When I assign those to "none native English speakers" the result look like this:

English 7801683 / 32288314
None native English speakers 10788471 / 46902992
total 18590154 / 79191306
That would be in % 58 / 59,2 None native English speakers

Couldn't calculate the Bandwidth used as the some numbers are in GB and others in MB / KB

Maybe I forgot some important English speaking countries?
Could someone please check if my calculations are correct? If the numbers are correct then I am surprised by the high amount of none native English speakers and would think that maybe those need to be taken into consideration of the redesign and marketing efforts more.

By the way - is "None native English speakers" the correct term? ;)

#3

kbahey - May 25, 2008 - 03:47

Are you sure this is correct?

What about Australia and New Zealand? They are English speaking countries.
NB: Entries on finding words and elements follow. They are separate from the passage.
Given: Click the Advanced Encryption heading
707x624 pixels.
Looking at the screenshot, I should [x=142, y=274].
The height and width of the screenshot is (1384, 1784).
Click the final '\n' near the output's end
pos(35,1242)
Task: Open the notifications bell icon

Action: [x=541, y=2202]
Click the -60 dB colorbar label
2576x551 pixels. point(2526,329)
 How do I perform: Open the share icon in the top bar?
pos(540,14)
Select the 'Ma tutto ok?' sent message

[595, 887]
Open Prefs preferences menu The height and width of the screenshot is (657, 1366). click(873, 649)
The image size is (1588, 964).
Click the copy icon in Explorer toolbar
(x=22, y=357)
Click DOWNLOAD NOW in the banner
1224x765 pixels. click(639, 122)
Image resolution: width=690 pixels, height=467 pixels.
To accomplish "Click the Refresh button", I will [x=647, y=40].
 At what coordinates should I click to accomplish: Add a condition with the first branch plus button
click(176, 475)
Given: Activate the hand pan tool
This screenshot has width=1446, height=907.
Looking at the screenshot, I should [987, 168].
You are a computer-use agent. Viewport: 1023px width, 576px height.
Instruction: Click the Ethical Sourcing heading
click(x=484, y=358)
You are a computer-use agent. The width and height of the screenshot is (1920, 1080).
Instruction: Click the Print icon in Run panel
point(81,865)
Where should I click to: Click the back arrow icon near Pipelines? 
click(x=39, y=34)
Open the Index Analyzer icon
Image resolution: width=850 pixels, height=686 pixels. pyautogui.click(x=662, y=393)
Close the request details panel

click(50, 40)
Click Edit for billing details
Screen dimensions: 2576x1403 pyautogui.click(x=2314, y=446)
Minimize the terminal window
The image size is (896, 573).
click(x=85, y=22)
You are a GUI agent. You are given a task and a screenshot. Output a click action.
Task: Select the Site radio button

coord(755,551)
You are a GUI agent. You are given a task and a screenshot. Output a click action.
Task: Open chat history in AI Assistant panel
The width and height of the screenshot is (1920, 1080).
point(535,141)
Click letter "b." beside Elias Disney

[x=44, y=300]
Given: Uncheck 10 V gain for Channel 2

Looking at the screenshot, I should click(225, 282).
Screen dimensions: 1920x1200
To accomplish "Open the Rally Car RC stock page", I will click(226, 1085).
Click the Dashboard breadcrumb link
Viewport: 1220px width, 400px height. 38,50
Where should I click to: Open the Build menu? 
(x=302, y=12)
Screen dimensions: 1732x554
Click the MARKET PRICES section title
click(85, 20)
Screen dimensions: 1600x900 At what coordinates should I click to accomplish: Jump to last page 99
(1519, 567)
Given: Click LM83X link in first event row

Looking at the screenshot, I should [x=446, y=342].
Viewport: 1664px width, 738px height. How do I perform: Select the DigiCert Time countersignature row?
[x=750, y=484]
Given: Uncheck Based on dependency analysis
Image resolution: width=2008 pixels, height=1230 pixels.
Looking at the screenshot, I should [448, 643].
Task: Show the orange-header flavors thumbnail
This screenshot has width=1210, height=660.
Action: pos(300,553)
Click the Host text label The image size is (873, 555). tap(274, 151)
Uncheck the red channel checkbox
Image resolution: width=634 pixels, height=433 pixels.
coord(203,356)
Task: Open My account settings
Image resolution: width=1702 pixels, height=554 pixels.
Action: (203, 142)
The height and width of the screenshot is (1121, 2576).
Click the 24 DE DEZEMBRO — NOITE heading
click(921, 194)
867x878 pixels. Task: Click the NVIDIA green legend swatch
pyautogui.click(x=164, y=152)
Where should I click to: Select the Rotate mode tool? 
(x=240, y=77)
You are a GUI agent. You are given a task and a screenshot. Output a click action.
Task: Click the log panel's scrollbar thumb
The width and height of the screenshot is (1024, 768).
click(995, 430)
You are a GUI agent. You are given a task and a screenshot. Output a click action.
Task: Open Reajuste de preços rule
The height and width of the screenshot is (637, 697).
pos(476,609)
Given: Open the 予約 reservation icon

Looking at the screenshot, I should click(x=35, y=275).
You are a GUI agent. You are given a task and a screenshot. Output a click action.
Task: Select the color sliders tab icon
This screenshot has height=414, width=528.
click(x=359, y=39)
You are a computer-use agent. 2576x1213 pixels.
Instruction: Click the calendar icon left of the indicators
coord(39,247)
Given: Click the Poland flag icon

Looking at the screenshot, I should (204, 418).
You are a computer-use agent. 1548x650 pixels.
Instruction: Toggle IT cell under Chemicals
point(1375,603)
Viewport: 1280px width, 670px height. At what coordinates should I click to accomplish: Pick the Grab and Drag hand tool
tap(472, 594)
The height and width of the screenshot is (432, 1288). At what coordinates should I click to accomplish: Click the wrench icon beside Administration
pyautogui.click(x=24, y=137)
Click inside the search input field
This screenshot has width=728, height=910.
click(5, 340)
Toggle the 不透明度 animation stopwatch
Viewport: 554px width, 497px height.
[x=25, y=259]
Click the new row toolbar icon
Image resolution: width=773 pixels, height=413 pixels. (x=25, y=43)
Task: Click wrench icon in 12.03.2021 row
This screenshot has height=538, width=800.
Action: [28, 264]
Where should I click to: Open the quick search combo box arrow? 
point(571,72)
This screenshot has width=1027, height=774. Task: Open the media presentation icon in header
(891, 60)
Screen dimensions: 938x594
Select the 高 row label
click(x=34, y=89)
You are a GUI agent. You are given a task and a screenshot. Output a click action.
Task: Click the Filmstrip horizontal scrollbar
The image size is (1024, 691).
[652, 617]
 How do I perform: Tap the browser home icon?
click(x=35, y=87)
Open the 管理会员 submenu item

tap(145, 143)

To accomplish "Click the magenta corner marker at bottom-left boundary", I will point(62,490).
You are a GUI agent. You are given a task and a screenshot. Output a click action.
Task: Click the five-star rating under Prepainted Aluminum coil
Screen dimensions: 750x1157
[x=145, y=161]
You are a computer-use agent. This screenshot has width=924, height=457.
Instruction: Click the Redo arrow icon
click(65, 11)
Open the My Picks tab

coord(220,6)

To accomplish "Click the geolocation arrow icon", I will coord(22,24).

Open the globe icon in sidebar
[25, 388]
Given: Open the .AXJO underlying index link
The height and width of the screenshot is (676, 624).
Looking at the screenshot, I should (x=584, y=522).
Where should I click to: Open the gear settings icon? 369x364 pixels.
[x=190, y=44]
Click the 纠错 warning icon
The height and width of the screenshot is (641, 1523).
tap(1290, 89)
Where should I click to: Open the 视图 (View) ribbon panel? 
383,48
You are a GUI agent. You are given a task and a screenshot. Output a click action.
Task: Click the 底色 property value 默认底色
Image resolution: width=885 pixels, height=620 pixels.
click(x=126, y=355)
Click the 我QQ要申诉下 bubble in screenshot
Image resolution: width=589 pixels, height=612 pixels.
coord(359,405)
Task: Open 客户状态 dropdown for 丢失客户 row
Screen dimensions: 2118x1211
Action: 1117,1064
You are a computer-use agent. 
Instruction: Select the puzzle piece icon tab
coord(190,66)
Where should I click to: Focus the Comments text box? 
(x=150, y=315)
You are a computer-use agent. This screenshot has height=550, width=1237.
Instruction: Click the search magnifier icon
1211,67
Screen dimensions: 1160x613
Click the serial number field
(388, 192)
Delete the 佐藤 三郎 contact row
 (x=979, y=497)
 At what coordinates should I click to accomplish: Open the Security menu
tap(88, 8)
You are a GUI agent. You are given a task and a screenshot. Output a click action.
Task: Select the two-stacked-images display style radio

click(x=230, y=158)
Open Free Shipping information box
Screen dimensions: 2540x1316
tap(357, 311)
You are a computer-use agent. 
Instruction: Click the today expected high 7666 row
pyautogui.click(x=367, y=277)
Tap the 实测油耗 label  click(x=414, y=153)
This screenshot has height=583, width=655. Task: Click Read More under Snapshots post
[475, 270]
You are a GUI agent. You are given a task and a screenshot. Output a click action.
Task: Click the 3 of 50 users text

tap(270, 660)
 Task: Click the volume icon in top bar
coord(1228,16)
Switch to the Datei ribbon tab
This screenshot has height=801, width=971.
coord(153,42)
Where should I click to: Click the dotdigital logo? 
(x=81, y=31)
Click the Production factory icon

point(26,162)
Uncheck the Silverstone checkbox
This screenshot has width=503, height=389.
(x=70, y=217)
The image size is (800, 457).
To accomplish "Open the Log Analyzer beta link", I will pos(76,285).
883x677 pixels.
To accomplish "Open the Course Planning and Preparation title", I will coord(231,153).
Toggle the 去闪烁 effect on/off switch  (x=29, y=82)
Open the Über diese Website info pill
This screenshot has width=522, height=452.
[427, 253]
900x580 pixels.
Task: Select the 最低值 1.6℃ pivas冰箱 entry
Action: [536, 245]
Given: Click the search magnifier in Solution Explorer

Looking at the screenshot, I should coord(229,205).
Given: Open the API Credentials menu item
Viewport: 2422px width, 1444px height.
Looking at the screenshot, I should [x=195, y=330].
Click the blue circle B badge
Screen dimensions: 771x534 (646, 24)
For Canada, it is a country of some 33 million people, but more than 7 million are French speakers. So adjust for this.

#4

s.Daniel - May 25, 2008 - 16:44

No I am quite sure that this is wrong in a couple of ways. It's obvious for example that not everyone in the US or Canada has English as a native language and yes to my shame I forgot Australia and New Zealand. Also millions of people in the US wouldn't call English their first language. 14.000 Germans moved to the US in 2007 for example. So please add some more suggestions how I could calculate better then I'll be happy to check once more but I have the feeling that this won't change much on the big picture.

If I haven’t over sighted a major mistake only about 50 % of the drupal.org Users are native English speakers and the other 50 % are not taken into consideration allot at the moment.

/Edit. With Australia and New Zealand as aditional English speaking countries we the above Results change to 50,07% / 51,44% (55,82% / 57,25% with others counted as non native English speakers).

I have attached my Excel sheet if anyone wants to take a look a it.

AttachmentSize
d.o-language stats.zip 123.75 KB

#5

killes@www.drop.org - May 25, 2008 - 19:05

I am not sure what you are trying to tell us. THe non-native-English-speakers sure wouldn't visit d.o i they couldn't read English to some degree.

#6

s.Daniel - May 26, 2008 - 06:58

Tell, like convince? Nothing at all here! As I said I am not looking for further conclusions, in this thread I simply want to ask for the data and make the stats visible, then at other places in discussions about Drupal marketing and the usage of d.o this information can be used as reference.

#7

kbahey - May 26, 2008 - 15:20

14,000 Germans in 300 millions is statistically insignificant.

Here is another thing: crawlers vs. humans.

If you can segment the traffic, using the User Agent in Apache's log, then you can tell which visitors are crawlers and which are humans (roughly). This can tell you if the non-English areas are overrepresented in crawlers or on-par with the English areas.

Here is another thing that we can do, but means a patch for Drupal. Drupal can log the language/locale coming from the browsers (e.g. en-US, en-CA, fr-CA, de-DE), and that would give a more accurate breakdown of language vs. country, and even who has more than one language/locale enabled (e.g. chinese and english, vs. chinese only). That would be a more accurate estimate, coupled with the IP address (for location) and User Agent (human vs. crawler). It will have to be in the future too, can't use existing data.

#8

killes@www.drop.org - May 26, 2008 - 16:37

The data I provided did not include crawlers. Or at least awstats said so.

#9

s.Daniel - May 28, 2008 - 07:13

Dries has just posted some Data about d.o user language at his blog:
http://buytaert.net/drupalorg-country-demographics

Based on Dries numbers here we have around 45,16% native English speakers and 50,20% with English as a second language (The rest speaks Paschtu or Dari ;).

#10

Gerhard Killesreiter - September 27, 2008 - 21:26
Status:active» fixed

Dries has provided info, fixed.

#11

Anonymous (not verified) - October 11, 2008 - 21:31
Status:fixed» closed

Automatically closed -- issue fixed for two weeks with no activity.